40 Dans ces conditions, le même juge n'est pas compétent pour connaître de l'ensemble d'une demande fondée sur deux obligations équivalentes découlant d'un même contrat, lorsque, selon les règles de conflit de l'État de ce juge, ces obligations doivent être exécutées l'une dans cet État et l'autre dans un autre État contractant.

41 Il convient de rappeler que, s'il est vrai qu'il existe des inconvénients à ce que les divers aspects d'un même litige soient jugés par des tribunaux différents, le demandeur a toujours, conformément à l'article 2 de la Convention, la faculté de porter l'ensemble de sa demande devant le tribunal du domicile du défendeur.

42 Il y a dès lors lieu de répondre à la question préjudicielle que l'article 5, point 1, de la Convention doit être interprété en ce sens que le même juge n'est pas compétent pour connaître de l'ensemble d'une demande fondée sur deux obligations équivalentes découlant d'un même contrat, lorsque, selon les règles de conflit de l'État de ce juge, ces obligations doivent être exécutées l'une dans cet État et l'autre dans un autre État contractant.

Sur les dépens

43 Les frais exposés par les gouvernements allemand, italien et du Royaume-Uni et par la Commission, qui ont soumis des observations à la Cour, ne peuvent faire l'objet d'un remboursement.

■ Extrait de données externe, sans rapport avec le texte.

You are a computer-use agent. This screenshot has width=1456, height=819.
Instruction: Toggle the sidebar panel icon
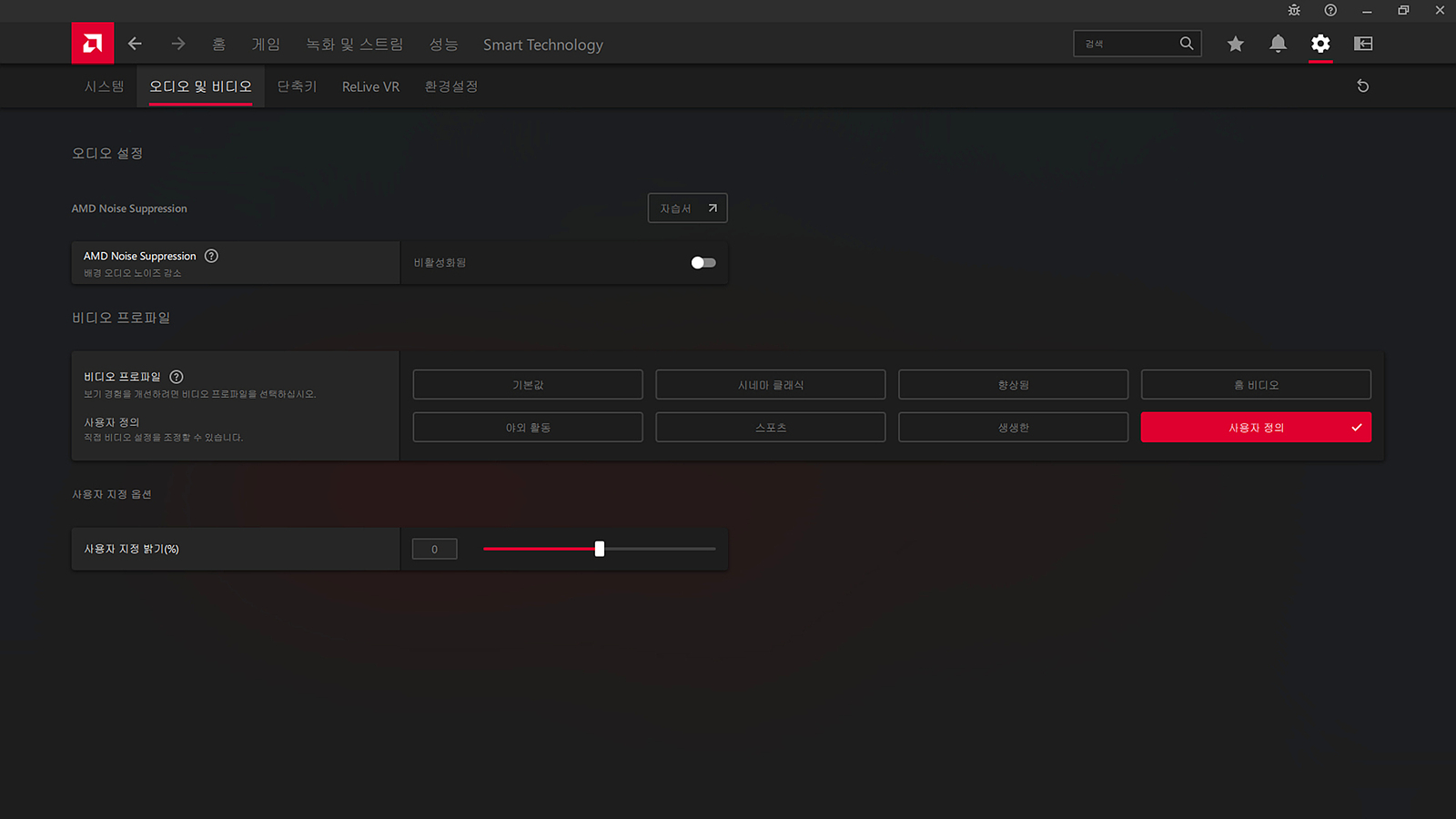[1363, 44]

La procédure revêtant, à l'égard des parties au principal, le caractère d'un incident soulevé devant la juridiction nationale, il appartient à celle-ci de statuer sur les dépens.

Par ces motifs,

LA COUR,

Statuant sur les questions à elle soumises par le Hof van Cassatie, par arrêt du 4 décembre 1997, dit pour droit:

L'article 5, point 1, de la Convention du 27 septembre 1968 concernant la compétence judiciaire et l'exécution des décisions en matière civile et commerciale, telle que modifiée par la Convention du 9 octobre 1978 relative à l'adhésion du royaume de Danemark, de l'Irlande et du Royaume-Uni de Grande-Bretagne et d'Irlande du Nord, doit être interprété en ce sens que le même juge n'est pas compétent pour connaître de l'ensemble d'une demande fondée sur deux obligations équivalentes découlant d'un même contrat, lorsque, selon les règles de conflit de l'État de ce juge, ces obligations doivent être exécutées l'une dans cet État et l'autre dans un autre État contractant.